(Dataset entries)
>> begin

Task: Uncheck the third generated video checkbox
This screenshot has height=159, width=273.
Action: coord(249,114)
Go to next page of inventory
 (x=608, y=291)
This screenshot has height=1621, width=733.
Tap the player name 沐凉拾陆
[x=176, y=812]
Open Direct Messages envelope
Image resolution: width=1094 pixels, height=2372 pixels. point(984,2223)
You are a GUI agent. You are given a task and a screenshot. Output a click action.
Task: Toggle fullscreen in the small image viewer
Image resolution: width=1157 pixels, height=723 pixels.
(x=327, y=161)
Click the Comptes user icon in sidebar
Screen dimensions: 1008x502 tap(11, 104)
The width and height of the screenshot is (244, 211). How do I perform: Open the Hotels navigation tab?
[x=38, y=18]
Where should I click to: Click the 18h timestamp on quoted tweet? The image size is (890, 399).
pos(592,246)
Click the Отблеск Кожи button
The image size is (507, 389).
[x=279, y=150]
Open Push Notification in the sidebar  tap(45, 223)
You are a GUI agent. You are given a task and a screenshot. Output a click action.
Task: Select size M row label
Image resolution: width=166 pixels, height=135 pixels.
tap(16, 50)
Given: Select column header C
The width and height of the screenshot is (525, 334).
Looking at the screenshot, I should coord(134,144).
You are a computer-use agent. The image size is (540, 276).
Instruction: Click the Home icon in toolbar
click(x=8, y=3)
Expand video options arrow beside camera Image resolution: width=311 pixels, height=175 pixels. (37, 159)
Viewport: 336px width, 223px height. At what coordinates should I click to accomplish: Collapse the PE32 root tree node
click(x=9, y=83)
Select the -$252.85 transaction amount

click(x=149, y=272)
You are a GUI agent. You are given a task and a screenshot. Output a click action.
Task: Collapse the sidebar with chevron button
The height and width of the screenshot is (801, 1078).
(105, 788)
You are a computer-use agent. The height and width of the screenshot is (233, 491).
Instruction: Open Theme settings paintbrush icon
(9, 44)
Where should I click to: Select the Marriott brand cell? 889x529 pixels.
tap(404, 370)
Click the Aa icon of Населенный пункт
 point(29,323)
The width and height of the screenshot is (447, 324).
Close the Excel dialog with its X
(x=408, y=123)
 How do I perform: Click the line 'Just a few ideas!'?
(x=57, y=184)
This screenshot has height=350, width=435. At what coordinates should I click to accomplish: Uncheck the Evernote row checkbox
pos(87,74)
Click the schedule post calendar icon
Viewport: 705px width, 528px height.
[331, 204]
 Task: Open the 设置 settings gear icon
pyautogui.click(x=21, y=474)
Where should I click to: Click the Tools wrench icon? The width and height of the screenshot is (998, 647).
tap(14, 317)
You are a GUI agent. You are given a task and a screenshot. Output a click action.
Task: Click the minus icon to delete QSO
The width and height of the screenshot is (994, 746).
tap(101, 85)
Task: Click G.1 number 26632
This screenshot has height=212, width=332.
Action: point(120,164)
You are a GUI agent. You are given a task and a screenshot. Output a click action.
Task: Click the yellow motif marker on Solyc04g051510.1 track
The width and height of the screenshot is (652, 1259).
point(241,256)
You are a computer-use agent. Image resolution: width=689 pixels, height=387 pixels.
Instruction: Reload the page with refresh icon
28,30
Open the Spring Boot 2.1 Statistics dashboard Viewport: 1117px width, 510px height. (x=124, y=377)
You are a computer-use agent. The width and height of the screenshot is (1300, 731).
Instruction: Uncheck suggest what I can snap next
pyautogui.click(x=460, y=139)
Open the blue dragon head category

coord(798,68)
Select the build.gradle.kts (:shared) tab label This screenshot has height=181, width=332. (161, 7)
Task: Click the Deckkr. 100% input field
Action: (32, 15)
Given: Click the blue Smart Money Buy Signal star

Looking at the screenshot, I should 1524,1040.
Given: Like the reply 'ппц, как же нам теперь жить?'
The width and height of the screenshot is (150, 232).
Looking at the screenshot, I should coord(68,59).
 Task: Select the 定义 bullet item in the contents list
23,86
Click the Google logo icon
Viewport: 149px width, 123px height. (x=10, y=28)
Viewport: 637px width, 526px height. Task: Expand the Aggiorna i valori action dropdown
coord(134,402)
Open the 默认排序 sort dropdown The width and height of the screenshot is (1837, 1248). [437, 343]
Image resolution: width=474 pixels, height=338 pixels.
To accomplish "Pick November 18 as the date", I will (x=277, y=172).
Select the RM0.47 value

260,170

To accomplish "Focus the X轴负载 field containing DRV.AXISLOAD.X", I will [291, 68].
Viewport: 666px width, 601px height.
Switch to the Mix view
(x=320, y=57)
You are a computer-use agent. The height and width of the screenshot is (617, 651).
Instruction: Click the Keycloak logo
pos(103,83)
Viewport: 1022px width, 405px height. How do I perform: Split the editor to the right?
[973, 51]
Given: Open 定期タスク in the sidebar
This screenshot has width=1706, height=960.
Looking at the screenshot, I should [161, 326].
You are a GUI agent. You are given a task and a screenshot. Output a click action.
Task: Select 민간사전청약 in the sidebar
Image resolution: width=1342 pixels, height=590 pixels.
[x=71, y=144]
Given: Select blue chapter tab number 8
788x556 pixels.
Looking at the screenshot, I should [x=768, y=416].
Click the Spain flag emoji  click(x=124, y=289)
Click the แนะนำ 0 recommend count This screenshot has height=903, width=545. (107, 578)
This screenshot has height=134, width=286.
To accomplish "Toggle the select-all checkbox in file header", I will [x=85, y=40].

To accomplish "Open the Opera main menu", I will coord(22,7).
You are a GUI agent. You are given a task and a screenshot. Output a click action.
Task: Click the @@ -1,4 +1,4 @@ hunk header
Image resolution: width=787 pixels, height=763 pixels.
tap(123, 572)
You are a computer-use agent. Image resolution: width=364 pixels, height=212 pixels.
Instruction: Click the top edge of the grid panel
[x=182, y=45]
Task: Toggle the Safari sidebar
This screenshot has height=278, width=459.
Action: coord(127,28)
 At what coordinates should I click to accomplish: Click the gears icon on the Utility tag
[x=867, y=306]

>> end

# TASK:
Express the rows above between the line holding "I will coord(22,7)." and the line holding "tap(123, 572)", inclusive, as a Markdown table with the columns Row and Line, leaving out blank lines.

# RESPONSE:
| Row | Line |
|---|---|
| 1 | To accomplish "Open the Opera main menu", I will coord(22,7). |
| 2 | You are a GUI agent. You are given a task and a screenshot. Output a click action. |
| 3 | Task: Click the @@ -1,4 +1,4 @@ hunk header |
| 4 | Image resolution: width=787 pixels, height=763 pixels. |
| 5 | tap(123, 572) |